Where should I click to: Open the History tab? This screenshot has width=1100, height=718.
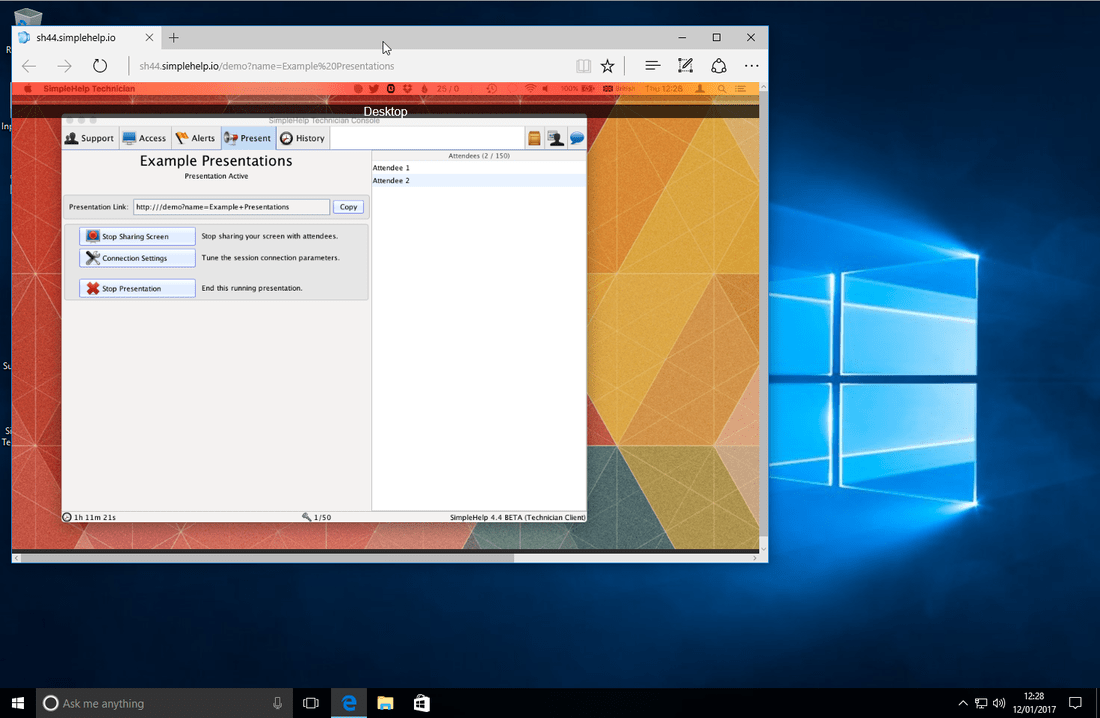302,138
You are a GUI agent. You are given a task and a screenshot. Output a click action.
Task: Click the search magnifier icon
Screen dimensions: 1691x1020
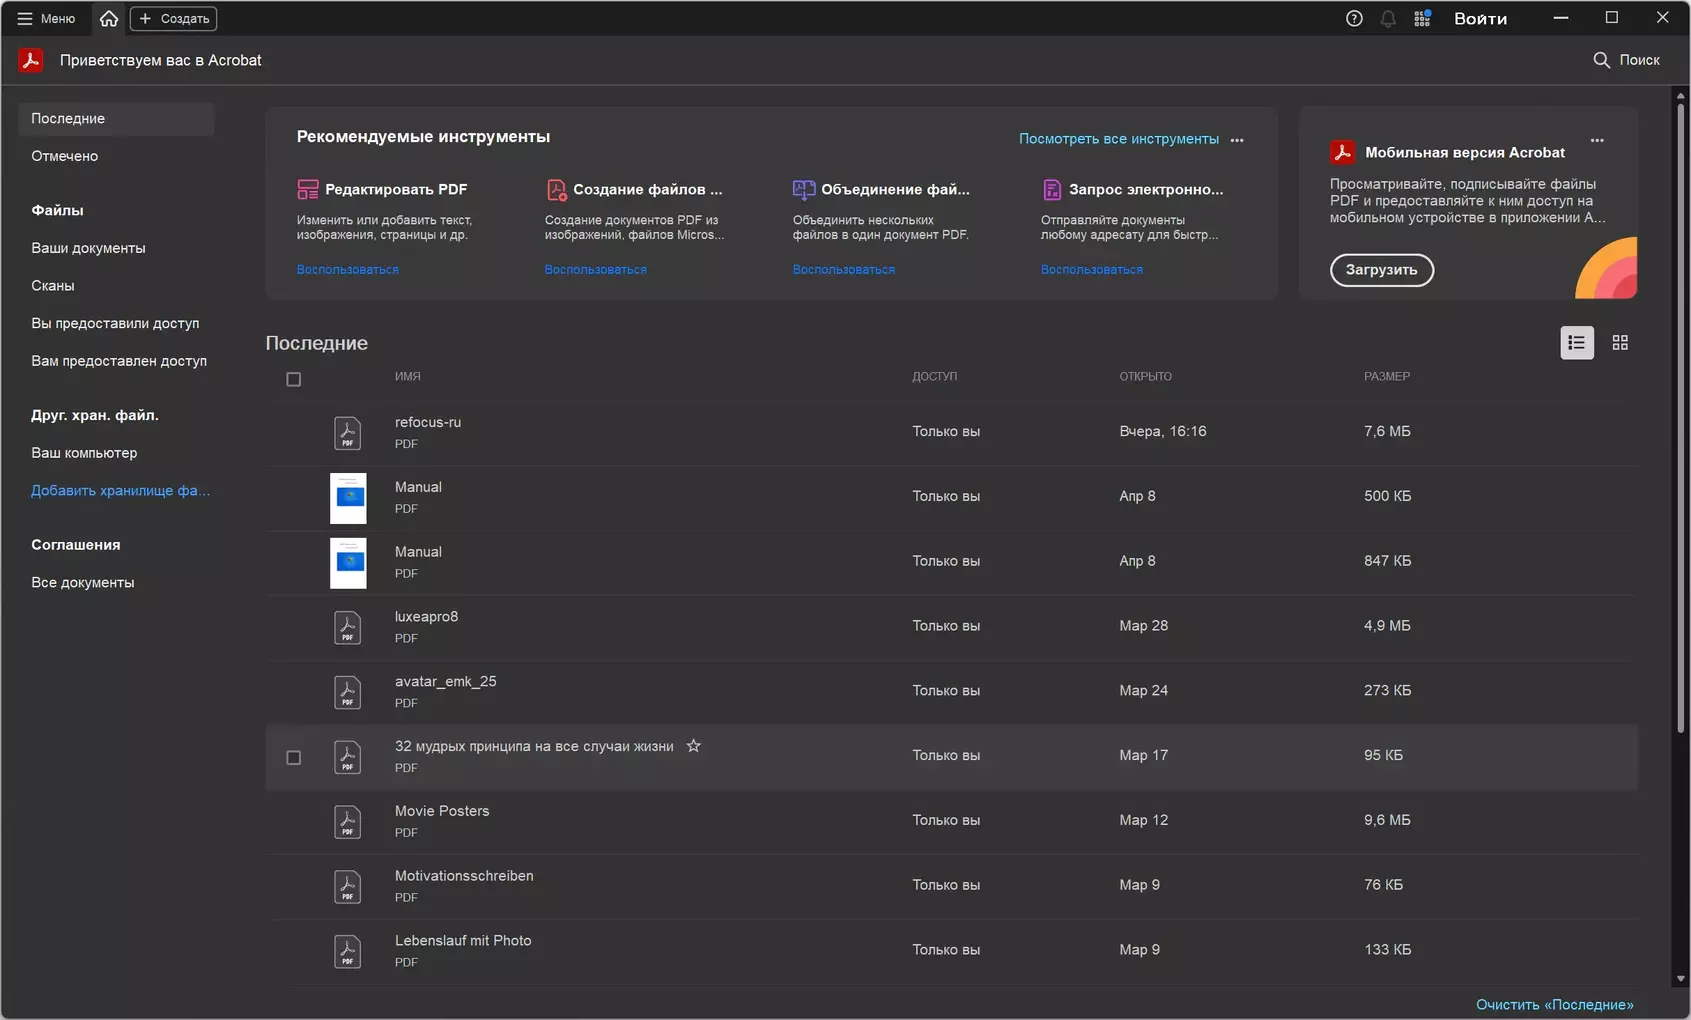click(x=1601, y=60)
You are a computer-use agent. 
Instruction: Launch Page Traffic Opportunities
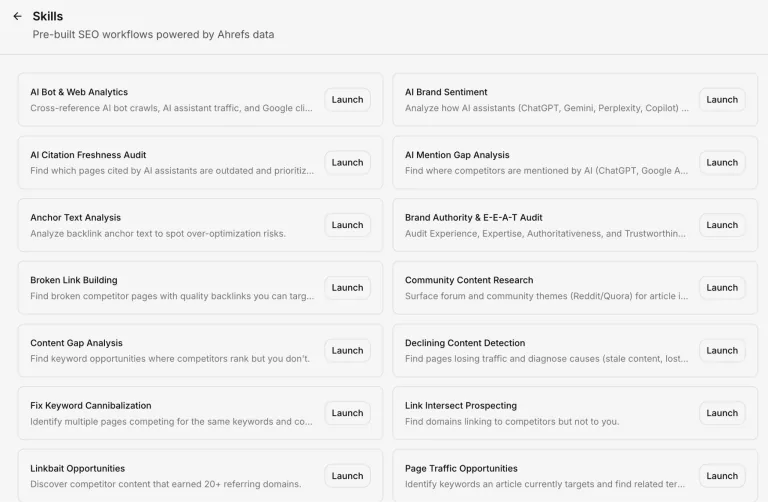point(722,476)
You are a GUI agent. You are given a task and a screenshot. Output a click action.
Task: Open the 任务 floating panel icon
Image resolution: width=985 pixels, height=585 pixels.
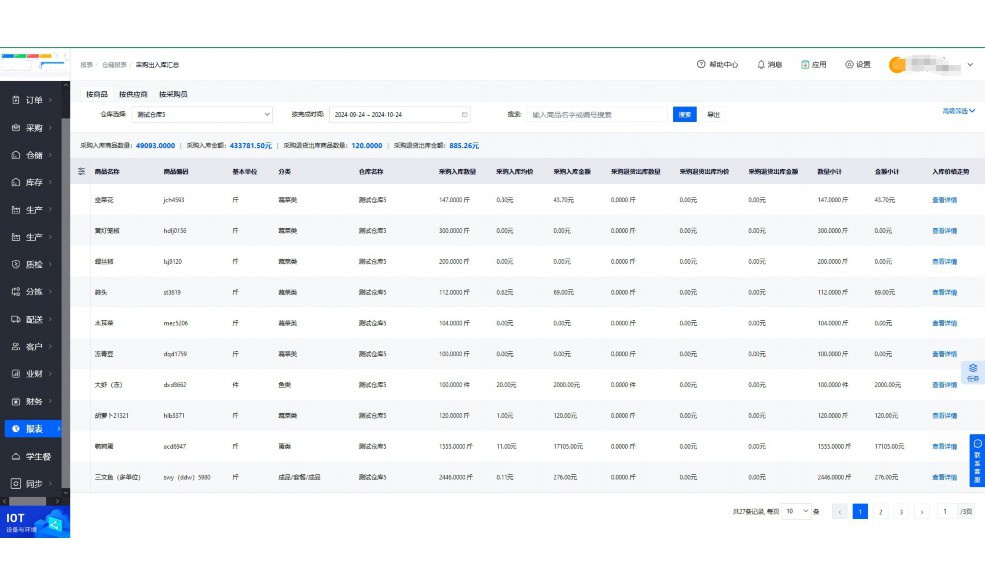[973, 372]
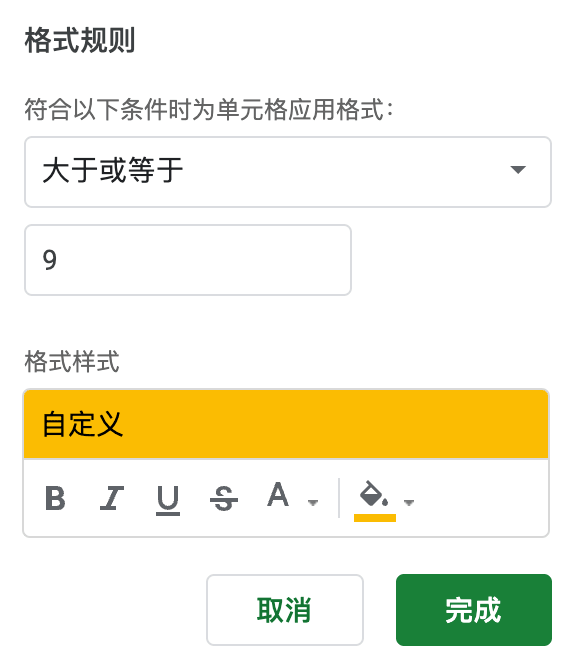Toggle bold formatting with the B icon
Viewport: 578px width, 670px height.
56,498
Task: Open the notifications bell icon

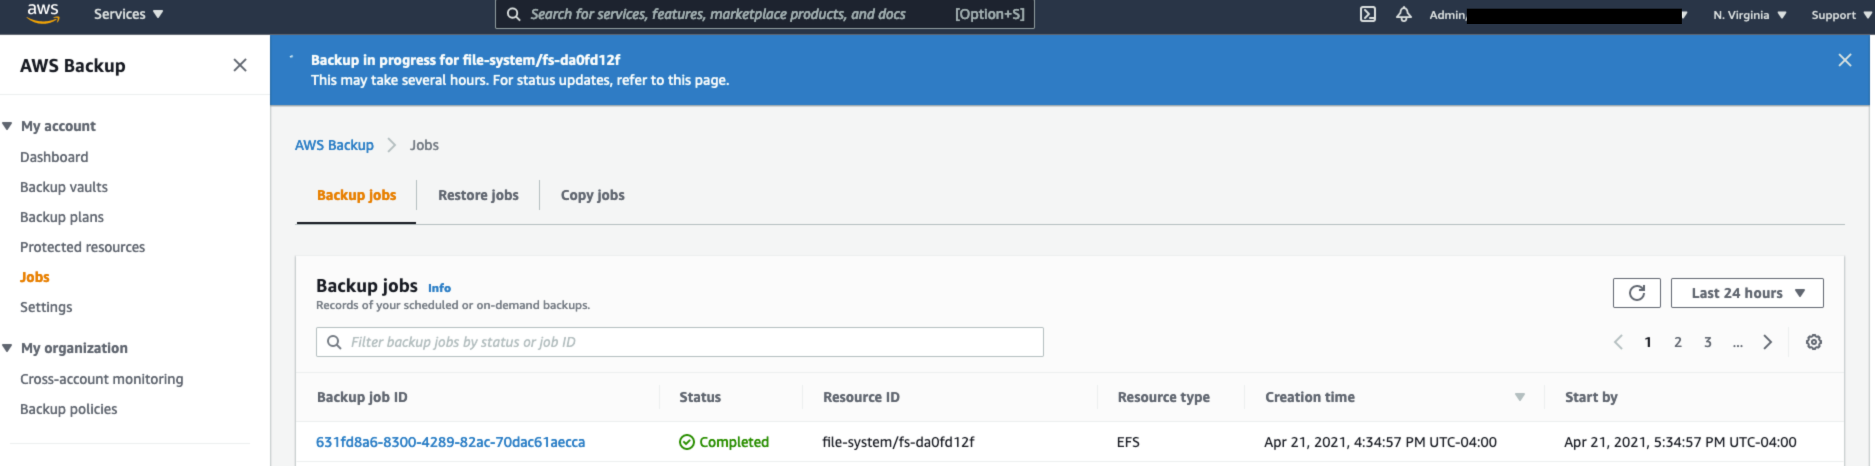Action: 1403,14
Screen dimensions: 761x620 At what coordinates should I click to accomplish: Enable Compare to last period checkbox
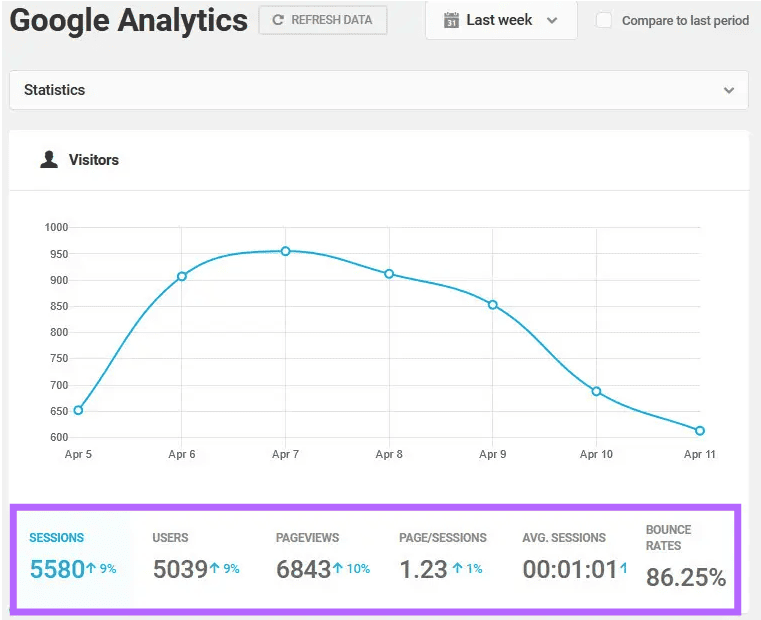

• _THE TASK_:
Begin at the line with "Task: Click the search magnifier icon" and end at the last line of the data above. Reproduce those lines exactly, but not the pictures.

• _THE ANSWER_:
Task: Click the search magnifier icon
Screen dimensions: 1691x1020
click(x=1601, y=60)
You are a computer-use agent. 
Instruction: Launch Page Traffic Opportunities
point(722,476)
You are a GUI agent. You are given a task and a screenshot. Output a click action.
Task: Open the 任务 floating panel icon
Image resolution: width=985 pixels, height=585 pixels.
[973, 372]
Toggle bold formatting with the B icon
Viewport: 578px width, 670px height.
56,498
Task: Open the notifications bell icon

Action: 1403,14
Screen dimensions: 761x620 At what coordinates should I click to accomplish: Enable Compare to last period checkbox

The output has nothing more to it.